One of the things that Catholic Social Services Australia has suggested is the appointment of an Independent Entitlements Commission that would set the levels of allowances and in that way it would take it out of the political arena in the way that the Remuneration Tribunal takes out of the political debate the payment for parliamentarians and judges. I think then it becomes less of a political football and less something that is liable to change with change of government.

Before I finish, I would like to also say a word on behalf of the working poor. One of the things I have tried to do over the last five years here in Canberra is to support the cleaners. By and large they are an unseen group of people, they are largely women and they are largely migrant women, and very often they are caught up in a whole lot of practices that really lock them further into poverty and get them working hours that are quite detrimental to their personal living and family life.

The final thing I would like to say in terms of the lowest income people is that we have often heard this said, Sir William Deane said it: "The society is best judged by the way in which it treats its most vulnerable members". I would hope that all of us today would be really heartfelt for those people who are worse off in our society.

MICHAEL PASCOE:

Perhaps we will get the Remuneration Tribunal to do most jobs. They would be more fully employed. After the election there is to be a crossover by the two areas of Newstart and whatever. We have a specific area we have just dealt with the question of aged workers, but in the context of a taxation forum and transfer payments there is that question of whether the payments, the social security safety net, is adequate. Obviously we had a couple of speakers mention Newstart in particular. Is it just Newstart that people feel is inadequate? Are there other transfer payments? Are there other parts of the safety net that are failing or it is wrong? Is there any rational reason to compare Newstart, which has one job, with the old Age Pension, which clearly has a very different job? I put that question up. Judith Sloan, National Seniors Australia, among other things.

JUDITH SLOAN:

Yes. It is interesting on that point to actually celebrate the fact that the most rapidly growing segments of the population are actually older workers, older women. Older women have traditionally participated in the paid workforce at very low rates and that increase has been dramatic. There is actually a lot to celebrate. There is very low employment, actually, Sue, in the older age brackets. That is to say, it might be an issue but not for older workers.

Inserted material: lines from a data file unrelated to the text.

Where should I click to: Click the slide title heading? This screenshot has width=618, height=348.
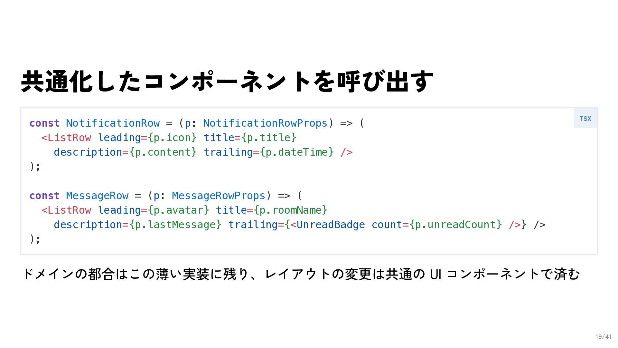(227, 82)
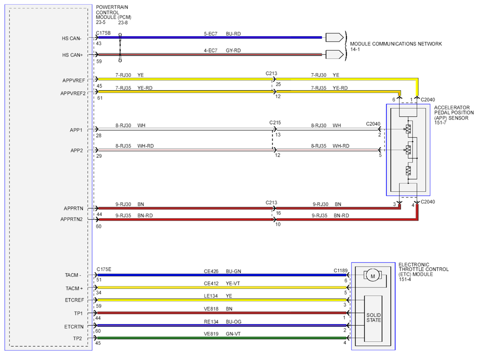Open the Powertrain Control Module 23-5 reference

point(101,22)
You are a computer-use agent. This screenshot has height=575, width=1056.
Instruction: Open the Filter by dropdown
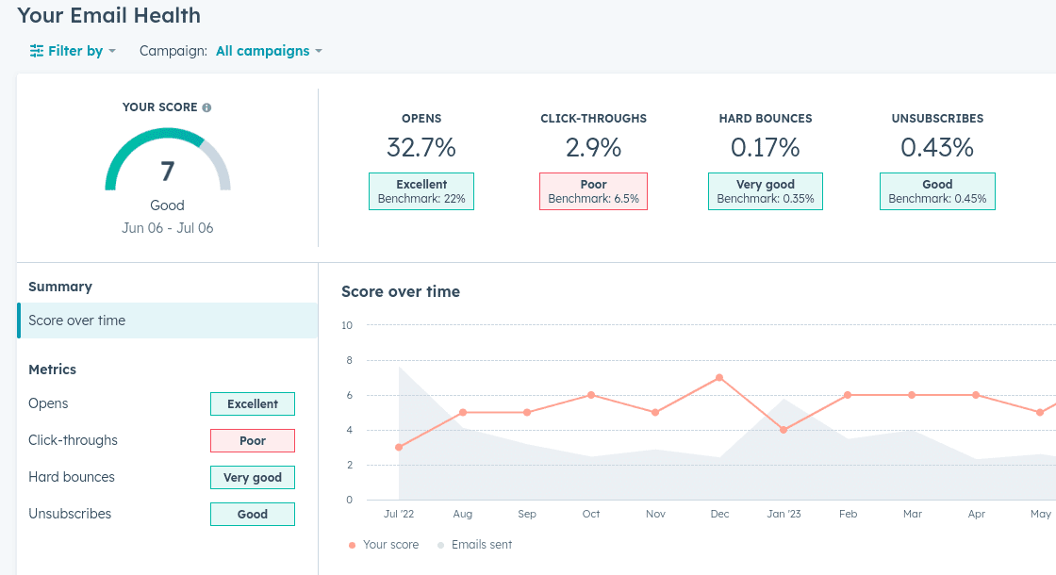pyautogui.click(x=73, y=50)
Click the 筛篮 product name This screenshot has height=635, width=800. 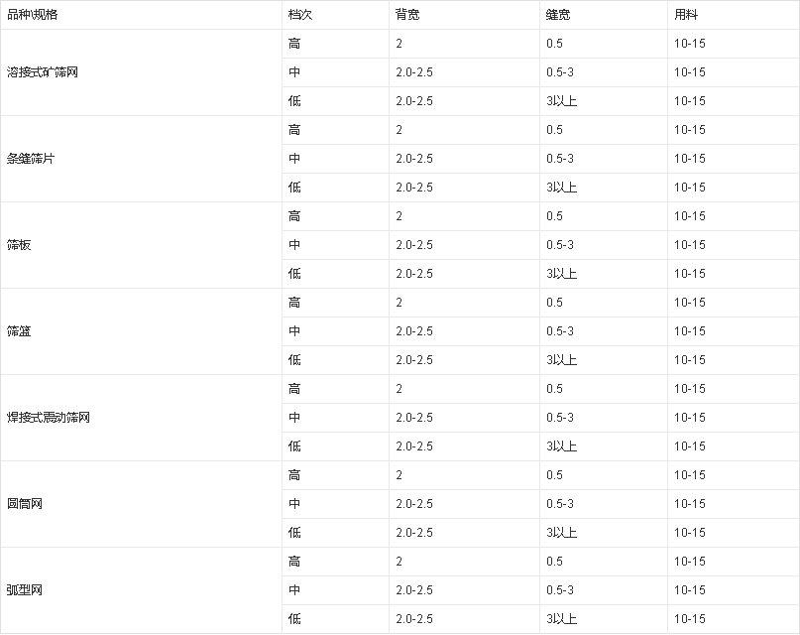(x=19, y=331)
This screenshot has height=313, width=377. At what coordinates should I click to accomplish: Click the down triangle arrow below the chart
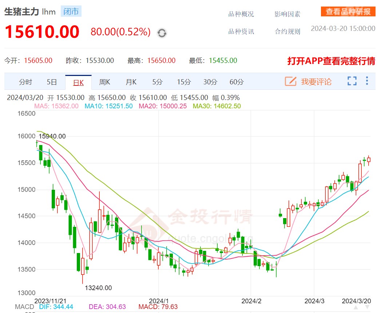coord(367,308)
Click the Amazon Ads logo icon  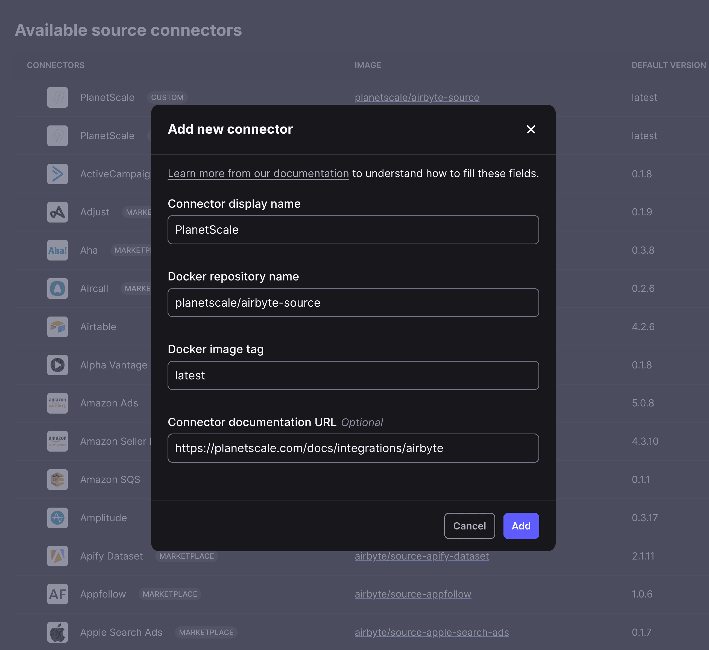click(58, 403)
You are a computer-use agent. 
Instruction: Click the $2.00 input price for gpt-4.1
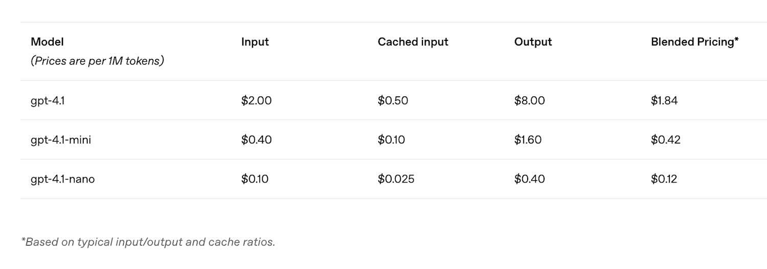(256, 101)
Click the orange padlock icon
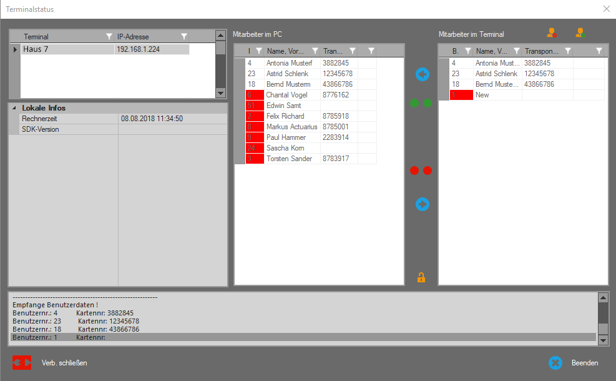Viewport: 616px width, 381px height. tap(421, 277)
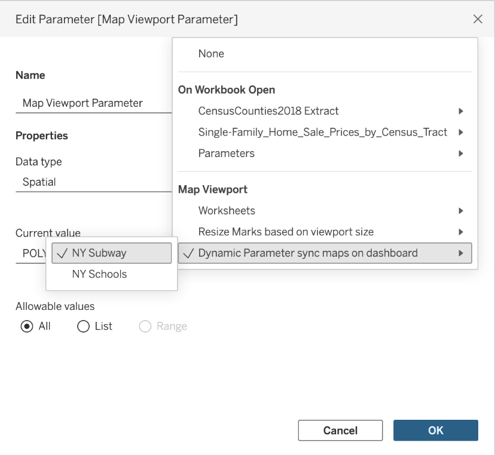
Task: Choose the List allowable values radio
Action: (x=84, y=327)
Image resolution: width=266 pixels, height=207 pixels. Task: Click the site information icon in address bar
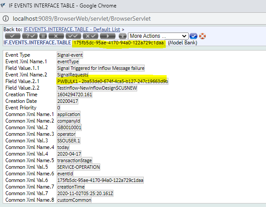click(6, 18)
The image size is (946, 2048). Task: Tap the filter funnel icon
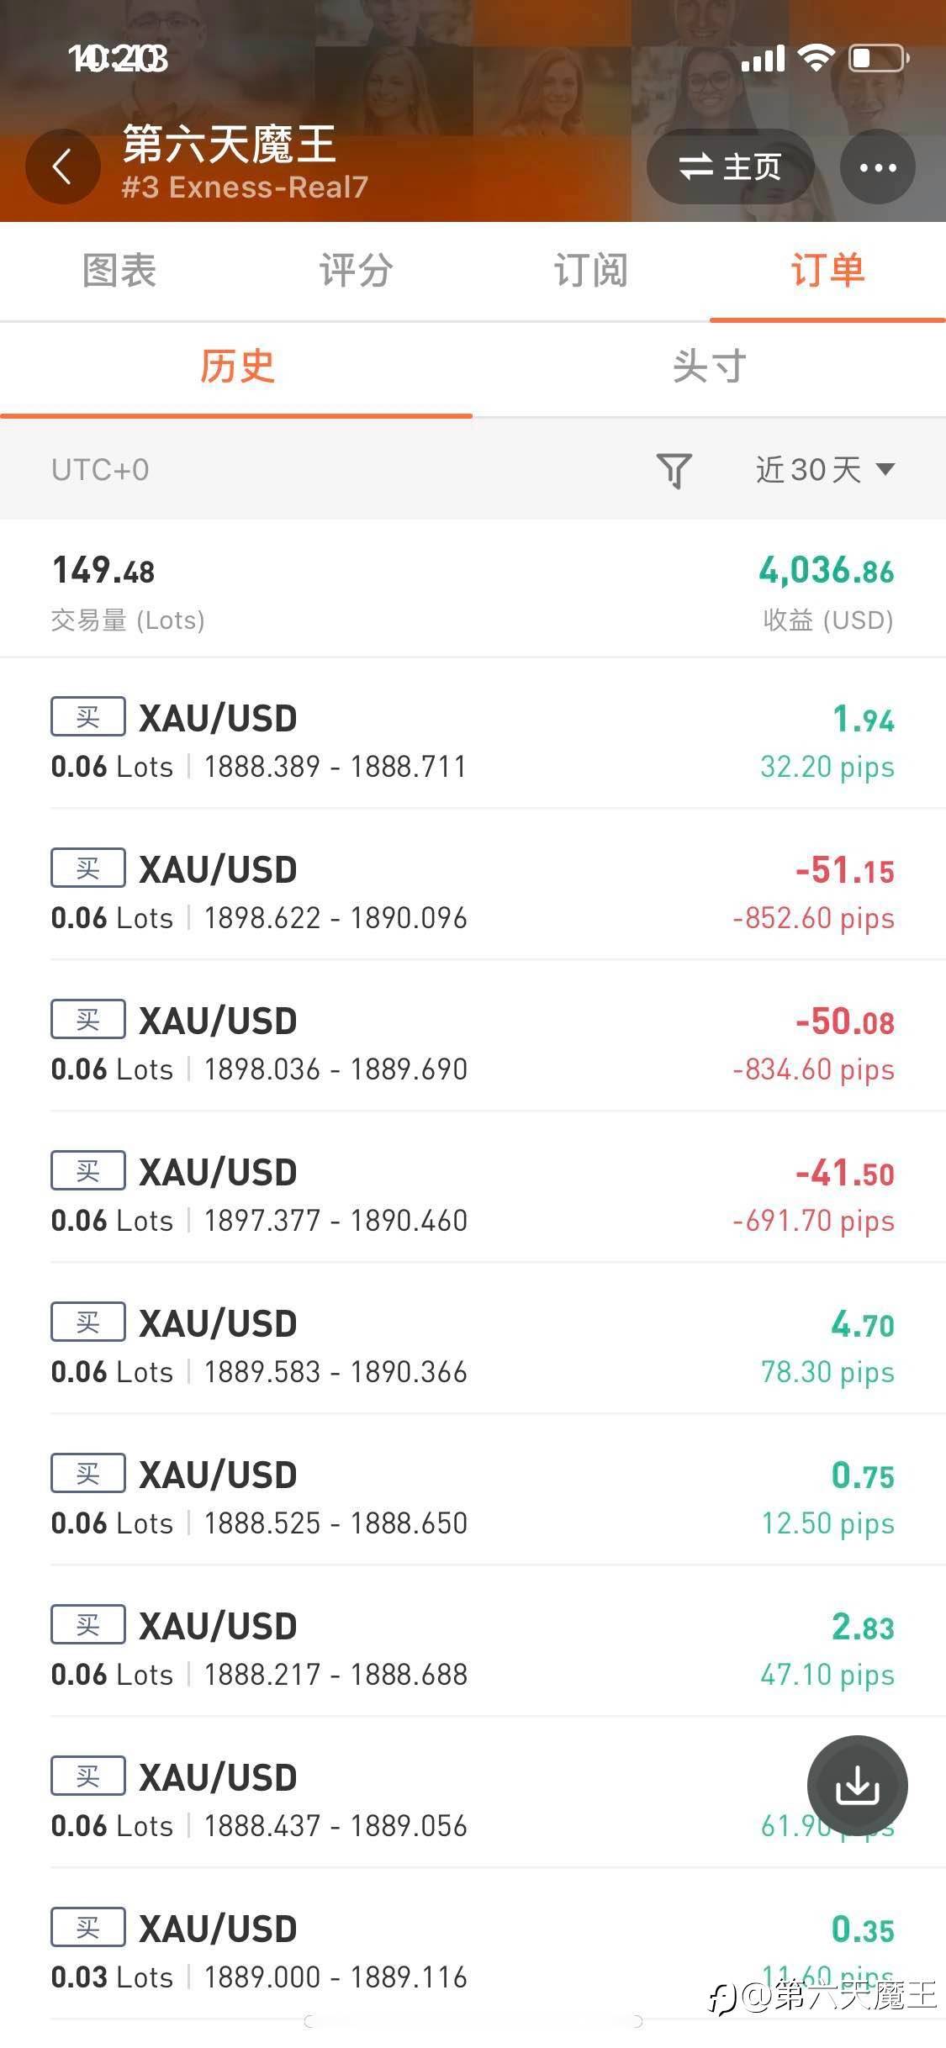pyautogui.click(x=674, y=470)
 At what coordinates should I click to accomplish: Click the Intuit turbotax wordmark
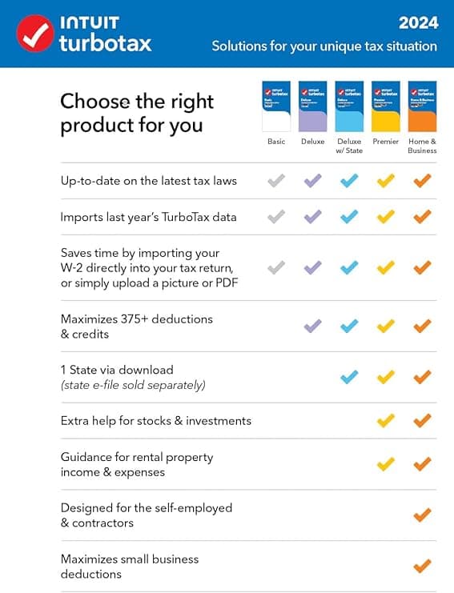pos(106,34)
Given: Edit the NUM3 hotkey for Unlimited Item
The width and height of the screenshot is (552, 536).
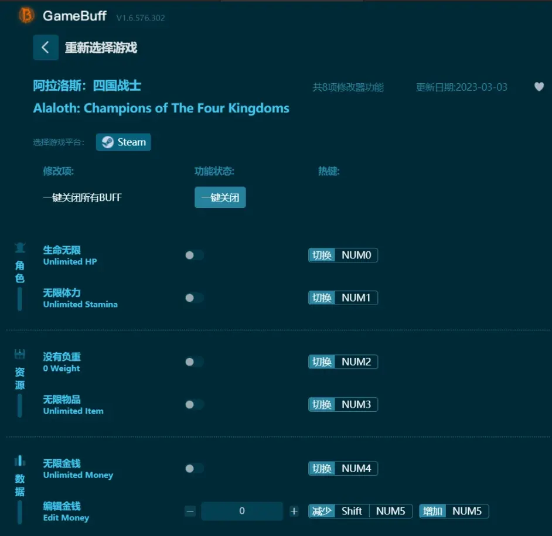Looking at the screenshot, I should pyautogui.click(x=343, y=404).
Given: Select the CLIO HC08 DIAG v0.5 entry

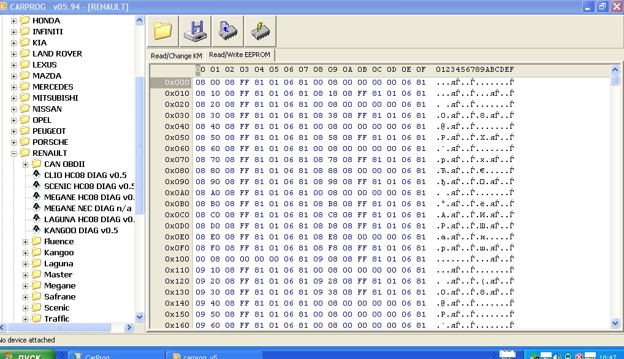Looking at the screenshot, I should (85, 176).
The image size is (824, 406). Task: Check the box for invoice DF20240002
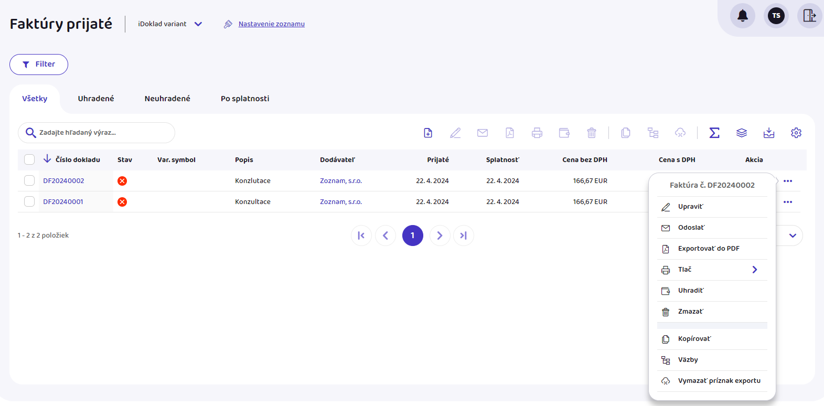pos(29,180)
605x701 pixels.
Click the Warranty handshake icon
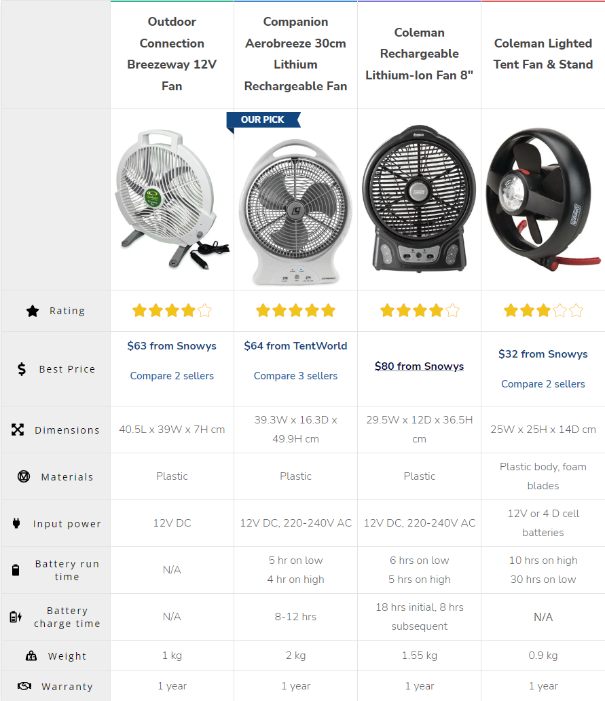[24, 686]
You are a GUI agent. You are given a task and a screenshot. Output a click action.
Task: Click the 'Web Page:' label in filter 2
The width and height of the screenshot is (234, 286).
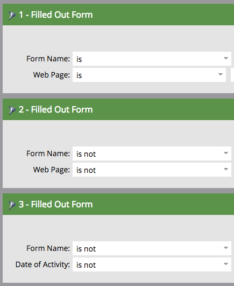coord(52,170)
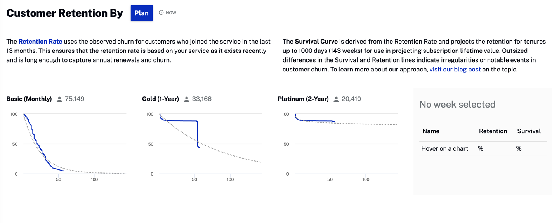
Task: Select the Platinum (2-Year) chart title
Action: [303, 99]
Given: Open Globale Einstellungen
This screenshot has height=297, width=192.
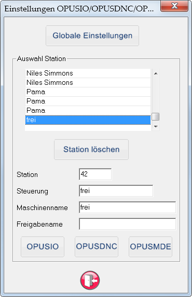Looking at the screenshot, I should (x=92, y=36).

I hear what you say and I know we have a few developments in this room on different matters, but I think that issue about the gap between the Newstart allowance and the other pensions is an enormous one. When you look at older people who are unemployed, they remain unemployed for a longer time. I think it is actually about three times, not five times, on average. We have to understand that the dole, unemployment benefits, Newstart, it was there as a short-term transitional payment and in that sense a low payment makes some sense, but if people are unemployed for a long period of time the issue of adequacy really becomes important and indeed their ability to successfully find employment becomes important.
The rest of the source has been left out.